No ano que vem, tudo volta ao normal e a regra fiscal terá de ser cumprida, pois só assim a confiança dos investidores voltará e a economia poderá reagir de forma vigorosa. No entanto, há movimentações para enterrar a legislação de controle fiscal que foi aprovada, com dificuldade, no governo passado. Como o Planalto terá apenas R$ 31 bilhões para as despesas não obrigatórias, inclusive investimentos em infraestrutura, manobras para ultrapassar o teto vêm ganhando força dentro da própria administração federal, o que precisa ser enfrentado sem trégua.
As pressões partem, também, do Poder Legislativo e de organizações da sociedade civil, todos de olho em novos investimentos públicos, o que, até então, vinha sendo rechaçado pelo Ministério da Economia.
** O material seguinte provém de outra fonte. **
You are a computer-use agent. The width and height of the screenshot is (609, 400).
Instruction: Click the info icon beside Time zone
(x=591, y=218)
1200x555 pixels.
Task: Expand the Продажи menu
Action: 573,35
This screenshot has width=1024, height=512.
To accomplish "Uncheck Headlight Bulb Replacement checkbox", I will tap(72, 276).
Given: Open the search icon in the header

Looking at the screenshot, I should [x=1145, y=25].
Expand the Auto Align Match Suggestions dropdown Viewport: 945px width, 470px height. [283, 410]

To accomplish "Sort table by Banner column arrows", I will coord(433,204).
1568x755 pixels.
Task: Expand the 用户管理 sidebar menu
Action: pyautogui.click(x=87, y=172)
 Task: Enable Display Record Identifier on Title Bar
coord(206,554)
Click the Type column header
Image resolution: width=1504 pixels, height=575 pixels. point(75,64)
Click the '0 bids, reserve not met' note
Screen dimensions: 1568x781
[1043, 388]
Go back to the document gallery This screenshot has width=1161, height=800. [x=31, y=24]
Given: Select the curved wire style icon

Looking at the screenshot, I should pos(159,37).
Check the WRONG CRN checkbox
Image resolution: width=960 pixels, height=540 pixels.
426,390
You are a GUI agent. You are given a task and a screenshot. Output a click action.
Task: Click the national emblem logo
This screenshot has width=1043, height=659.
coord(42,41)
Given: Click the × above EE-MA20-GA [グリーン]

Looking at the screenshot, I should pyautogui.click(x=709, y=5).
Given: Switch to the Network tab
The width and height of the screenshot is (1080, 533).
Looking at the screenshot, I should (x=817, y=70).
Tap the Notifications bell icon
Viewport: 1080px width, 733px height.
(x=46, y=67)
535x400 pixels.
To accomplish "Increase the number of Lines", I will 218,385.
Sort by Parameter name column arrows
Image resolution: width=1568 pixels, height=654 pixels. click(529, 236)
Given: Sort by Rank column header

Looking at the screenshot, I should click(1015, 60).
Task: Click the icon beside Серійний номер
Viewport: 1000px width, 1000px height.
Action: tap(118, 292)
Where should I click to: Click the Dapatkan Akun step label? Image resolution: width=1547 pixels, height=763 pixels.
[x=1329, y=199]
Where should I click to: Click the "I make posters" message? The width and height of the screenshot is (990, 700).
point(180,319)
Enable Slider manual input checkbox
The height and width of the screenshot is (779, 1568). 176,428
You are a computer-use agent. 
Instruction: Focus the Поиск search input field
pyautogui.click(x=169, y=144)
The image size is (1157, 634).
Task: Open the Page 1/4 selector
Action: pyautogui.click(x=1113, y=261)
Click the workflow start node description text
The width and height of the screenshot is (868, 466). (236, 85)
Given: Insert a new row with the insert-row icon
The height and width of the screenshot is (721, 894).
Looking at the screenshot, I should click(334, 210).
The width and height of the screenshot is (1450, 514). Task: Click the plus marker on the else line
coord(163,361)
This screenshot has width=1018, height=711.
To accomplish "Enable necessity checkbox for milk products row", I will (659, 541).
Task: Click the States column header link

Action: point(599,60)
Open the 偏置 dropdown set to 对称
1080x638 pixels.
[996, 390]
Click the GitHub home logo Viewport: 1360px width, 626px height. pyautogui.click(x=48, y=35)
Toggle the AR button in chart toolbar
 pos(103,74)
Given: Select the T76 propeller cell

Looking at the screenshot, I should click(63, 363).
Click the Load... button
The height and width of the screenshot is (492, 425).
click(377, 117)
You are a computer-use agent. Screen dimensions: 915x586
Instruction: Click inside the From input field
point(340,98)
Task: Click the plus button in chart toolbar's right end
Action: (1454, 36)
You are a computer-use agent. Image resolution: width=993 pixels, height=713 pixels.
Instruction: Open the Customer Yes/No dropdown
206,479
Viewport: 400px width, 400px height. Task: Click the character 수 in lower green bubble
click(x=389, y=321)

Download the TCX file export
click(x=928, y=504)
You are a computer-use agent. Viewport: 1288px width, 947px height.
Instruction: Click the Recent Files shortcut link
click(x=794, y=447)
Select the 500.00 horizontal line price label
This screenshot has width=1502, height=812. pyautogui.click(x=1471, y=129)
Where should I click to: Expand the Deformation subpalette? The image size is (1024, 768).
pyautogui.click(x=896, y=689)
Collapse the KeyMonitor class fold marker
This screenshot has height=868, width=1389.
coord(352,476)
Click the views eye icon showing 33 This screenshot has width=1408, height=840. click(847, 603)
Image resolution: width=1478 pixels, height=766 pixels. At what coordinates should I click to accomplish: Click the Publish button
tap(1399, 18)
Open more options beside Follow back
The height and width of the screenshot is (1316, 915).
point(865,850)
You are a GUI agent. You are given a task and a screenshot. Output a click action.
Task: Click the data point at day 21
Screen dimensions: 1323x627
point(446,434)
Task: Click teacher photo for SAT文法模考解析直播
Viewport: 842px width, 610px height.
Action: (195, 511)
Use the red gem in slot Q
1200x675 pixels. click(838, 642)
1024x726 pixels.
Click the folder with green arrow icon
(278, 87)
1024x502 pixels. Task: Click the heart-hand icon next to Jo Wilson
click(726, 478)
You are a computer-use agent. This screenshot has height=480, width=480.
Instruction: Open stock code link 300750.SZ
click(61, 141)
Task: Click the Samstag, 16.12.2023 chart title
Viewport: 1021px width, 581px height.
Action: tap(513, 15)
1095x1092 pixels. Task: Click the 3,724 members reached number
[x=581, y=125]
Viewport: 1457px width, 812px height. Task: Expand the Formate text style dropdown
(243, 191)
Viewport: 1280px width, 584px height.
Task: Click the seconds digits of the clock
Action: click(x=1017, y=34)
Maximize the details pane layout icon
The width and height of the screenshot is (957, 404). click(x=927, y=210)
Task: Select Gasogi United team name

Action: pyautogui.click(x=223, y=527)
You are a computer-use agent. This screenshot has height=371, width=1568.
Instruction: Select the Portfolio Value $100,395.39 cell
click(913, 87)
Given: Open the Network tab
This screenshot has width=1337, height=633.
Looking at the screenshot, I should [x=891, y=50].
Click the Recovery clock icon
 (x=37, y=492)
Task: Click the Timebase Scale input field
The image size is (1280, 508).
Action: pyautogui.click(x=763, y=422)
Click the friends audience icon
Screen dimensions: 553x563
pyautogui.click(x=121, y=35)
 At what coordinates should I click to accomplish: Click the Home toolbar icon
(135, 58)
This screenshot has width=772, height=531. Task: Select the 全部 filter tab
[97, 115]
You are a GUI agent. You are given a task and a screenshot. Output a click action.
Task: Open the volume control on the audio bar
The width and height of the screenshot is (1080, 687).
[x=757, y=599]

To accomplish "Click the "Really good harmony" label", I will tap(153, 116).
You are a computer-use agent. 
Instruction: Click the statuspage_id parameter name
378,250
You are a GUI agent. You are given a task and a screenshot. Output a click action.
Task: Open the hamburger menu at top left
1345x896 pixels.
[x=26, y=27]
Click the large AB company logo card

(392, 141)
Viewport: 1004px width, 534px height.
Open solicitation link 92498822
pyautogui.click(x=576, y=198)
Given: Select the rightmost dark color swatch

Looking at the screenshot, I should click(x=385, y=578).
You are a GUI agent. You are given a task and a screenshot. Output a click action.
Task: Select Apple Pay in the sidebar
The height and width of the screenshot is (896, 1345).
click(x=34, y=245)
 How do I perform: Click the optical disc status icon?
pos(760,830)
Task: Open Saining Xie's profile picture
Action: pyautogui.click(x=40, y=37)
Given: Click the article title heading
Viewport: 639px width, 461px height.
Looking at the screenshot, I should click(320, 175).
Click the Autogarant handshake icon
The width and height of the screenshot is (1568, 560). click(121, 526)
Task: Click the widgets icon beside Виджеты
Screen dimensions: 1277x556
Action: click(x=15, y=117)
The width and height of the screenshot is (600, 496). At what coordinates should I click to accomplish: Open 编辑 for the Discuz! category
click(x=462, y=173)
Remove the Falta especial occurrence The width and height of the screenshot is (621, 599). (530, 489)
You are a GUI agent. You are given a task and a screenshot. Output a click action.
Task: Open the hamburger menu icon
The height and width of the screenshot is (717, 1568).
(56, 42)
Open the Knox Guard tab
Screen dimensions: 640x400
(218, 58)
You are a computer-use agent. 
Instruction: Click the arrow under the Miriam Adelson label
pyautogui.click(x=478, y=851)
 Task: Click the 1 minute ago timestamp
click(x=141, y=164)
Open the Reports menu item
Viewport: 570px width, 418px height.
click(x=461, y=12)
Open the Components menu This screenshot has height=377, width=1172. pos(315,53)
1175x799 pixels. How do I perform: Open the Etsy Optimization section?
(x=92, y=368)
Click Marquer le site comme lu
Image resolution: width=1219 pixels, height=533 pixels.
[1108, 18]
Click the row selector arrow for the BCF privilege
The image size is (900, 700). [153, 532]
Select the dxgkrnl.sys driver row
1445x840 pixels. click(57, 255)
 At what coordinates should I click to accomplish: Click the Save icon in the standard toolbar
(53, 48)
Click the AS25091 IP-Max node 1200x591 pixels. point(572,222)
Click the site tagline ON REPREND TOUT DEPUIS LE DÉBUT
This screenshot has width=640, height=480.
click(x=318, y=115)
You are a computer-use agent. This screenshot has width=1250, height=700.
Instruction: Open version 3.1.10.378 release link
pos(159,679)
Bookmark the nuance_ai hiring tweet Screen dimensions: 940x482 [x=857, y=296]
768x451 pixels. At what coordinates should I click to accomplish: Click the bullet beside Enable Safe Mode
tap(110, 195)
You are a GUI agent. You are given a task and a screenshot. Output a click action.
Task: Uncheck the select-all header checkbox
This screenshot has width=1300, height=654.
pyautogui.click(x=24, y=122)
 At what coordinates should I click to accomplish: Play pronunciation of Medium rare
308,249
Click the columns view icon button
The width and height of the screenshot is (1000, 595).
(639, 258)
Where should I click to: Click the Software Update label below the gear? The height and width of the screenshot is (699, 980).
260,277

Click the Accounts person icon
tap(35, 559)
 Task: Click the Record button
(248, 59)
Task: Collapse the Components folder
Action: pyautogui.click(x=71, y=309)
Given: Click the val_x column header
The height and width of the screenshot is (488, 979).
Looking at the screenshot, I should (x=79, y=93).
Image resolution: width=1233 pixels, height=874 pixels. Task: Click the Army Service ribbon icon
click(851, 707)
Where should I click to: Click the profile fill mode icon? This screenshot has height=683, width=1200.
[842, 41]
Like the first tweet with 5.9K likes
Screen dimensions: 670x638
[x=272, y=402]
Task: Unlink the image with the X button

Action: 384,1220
Membros da equipe econômica sempre se mostraram contrárias a mudanças no teto de gastos, pois entendem que ele é fundamental para a credibilidade do país, o que proporciona a atração de investimentos externos e a confiança dos empreendedores locais. A norma, aprovada em 2016, prevê que as despesas do governo federal podem crescer apenas o equivalente a variação da inflação dos últimos 12 meses.
Mesmo diante da ortodoxia dos economistas capitaneados pelo ministro Paulo Guedes, houve recente tentativa de se dar a volta no teto de gastos. Isso quando o Palácio do Planalto tentou, com a concordância do Ministério da Economia, reservar parte dos recursos do Fundeb (Fundo de Manutenção e Desenvolvimento da Educação Básica) — ele não é regido pelas normas do teto — para o Renda Brasil, programa social que vai substituir o Bolsa Família no segundo semestre.
No Congresso, a possibilidade de novos investimentos governamentais despertou o apetite de congressistas. Lideranças governistas defendem a abertura dos cofres da União para a infraestrutura nos próximos dois a três anos. A intenção é direcionar para obras futuras o saldo de créditos destinados à pandemia (livres do teto) que não forem gastos. Especialistas, porém, veem grande risco nessa manobra fiscal, pois pode significar a retomada descontrolada dos gastos públicos, o que não é aceito pela população, farta de tanta gastança. Perigo que o Brasil não pode e não deve correr.